The Films of Frank Darabont
The Shawshank Redemption (July 29/08)
Based on a short story by Stephen King, The Shawshank Redemption has certainly earned its reputation as one of the most effective prison movies in cinematic history - as the film, written and directed by Frank Darabont, contains virtually all of the tropes and devices that the genre has come to be associated with. The ensuing inclusion of such familiar elements as the Evil Warden and the Sadistic Guard are undeniably put to brilliant use by Darabont, with the end result a piece of work that - aside from a midsection that's almost egregiously episodic - manages to hold the viewer transfixed virtually from start to finish. Tim Robbins stars as Andy Dufresne, a mild-mannered banker who eventually develops a deep bond with fellow inmate Ellis Boyd "Red" Redding (Morgan Freeman) during a double-lifetime sentence within the walls of Shawshank Prison. While it's virtually impossible to overstate the effectiveness of the two lead performances, Darabont does a superb job of transforming even the most minor of supporting characters into vividly-drawn, thoroughly compelling figures - something that is, of course, due in no small part to the expectedly accomplished efforts of such familiar faces as Bob Gunton, Clancy Brown, and William Sadler. Yet as fully realized as Shawshank's landscape inevitably winds up becoming, there's little doubt that the film's most indelible element remains the touching friendship between Robbins and Freeman's respective characters. The chemistry between the two actors - coupled with career-best performances from the pair - ensures that The Shawshank Redemption ultimately packs an emotional wallop that one hardly would have expected from such an endeavor, and it's consequently not difficult to see why the movie's esteem has grown considerably in the years since its theatrical release.
The Green Mile
The Mist (November 22/07)
The Mist, based on the novella by Stephen King, follows a group of disparate characters - including Thomas Jane's David, Laurie Holden's Amanda, and Marcia Gay Harden's Mrs.

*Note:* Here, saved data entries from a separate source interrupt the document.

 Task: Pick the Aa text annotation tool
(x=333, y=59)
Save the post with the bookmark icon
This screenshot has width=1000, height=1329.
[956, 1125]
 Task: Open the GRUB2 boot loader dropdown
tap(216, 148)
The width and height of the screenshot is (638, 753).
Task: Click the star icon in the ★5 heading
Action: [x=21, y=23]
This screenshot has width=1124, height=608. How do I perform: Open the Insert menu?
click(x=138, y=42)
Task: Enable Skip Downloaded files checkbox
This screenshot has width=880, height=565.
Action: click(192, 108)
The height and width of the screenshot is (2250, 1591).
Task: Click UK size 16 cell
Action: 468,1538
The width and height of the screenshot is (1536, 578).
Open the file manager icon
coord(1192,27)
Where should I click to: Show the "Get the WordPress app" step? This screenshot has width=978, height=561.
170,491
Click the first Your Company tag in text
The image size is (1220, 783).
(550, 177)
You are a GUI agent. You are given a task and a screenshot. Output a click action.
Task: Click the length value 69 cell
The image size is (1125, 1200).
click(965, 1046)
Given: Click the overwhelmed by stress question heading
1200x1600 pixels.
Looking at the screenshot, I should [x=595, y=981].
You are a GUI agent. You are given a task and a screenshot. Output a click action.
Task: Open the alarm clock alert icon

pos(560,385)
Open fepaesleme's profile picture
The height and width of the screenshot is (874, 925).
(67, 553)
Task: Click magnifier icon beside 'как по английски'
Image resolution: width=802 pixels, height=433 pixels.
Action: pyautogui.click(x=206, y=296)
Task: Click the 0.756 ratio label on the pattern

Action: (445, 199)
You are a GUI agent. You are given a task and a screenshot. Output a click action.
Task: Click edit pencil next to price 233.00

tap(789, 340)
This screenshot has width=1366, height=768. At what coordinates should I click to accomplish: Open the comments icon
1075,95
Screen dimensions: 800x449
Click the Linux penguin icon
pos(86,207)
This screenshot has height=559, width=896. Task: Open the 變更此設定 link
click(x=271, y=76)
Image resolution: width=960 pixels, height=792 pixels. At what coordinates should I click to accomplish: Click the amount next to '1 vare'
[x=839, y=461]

Carmody - as they're forced to hole up in a supermarket after a strange (and, ultimately, deadly) mist rolls into town. Director Frank Darabont has infused The Mist with a B-movie sensibility that proves to be entirely appropriate, as there's certainly no denying the inherent familiarity of the situation nor the archetypal nature of most of the film's characters. The glut of recognizable faces within the supporting cast does initially lend the proceedings a disaster-movie sort of vibe, though there does reach a point at which Darabont slowly-but-surely starts to tighten the screws and ratchet up the tension. Some questionable special effects notwithstanding, Darabont has peppered The Mist with a number of genuinely terrifying sequences - with a disastrous trip to a nearby pharmacy easily the highlight of the film. But at a running time of over two hours, there's ultimately little doubt that the movie is at least 20 minutes longer than it needs to be - something that's surely reflected in Darabont's emphasis on the religious cult that quickly forms within the market. While it's easy enough to discern the point that the director is making here, the over-the-top nature of these scenes ensures that a little goes a long way. Still, the movie's underlying apocalyptic feel - cemented by the unbelievably grim (and downright haunting) finale - is more than effective enough to carry it through a few slow spots.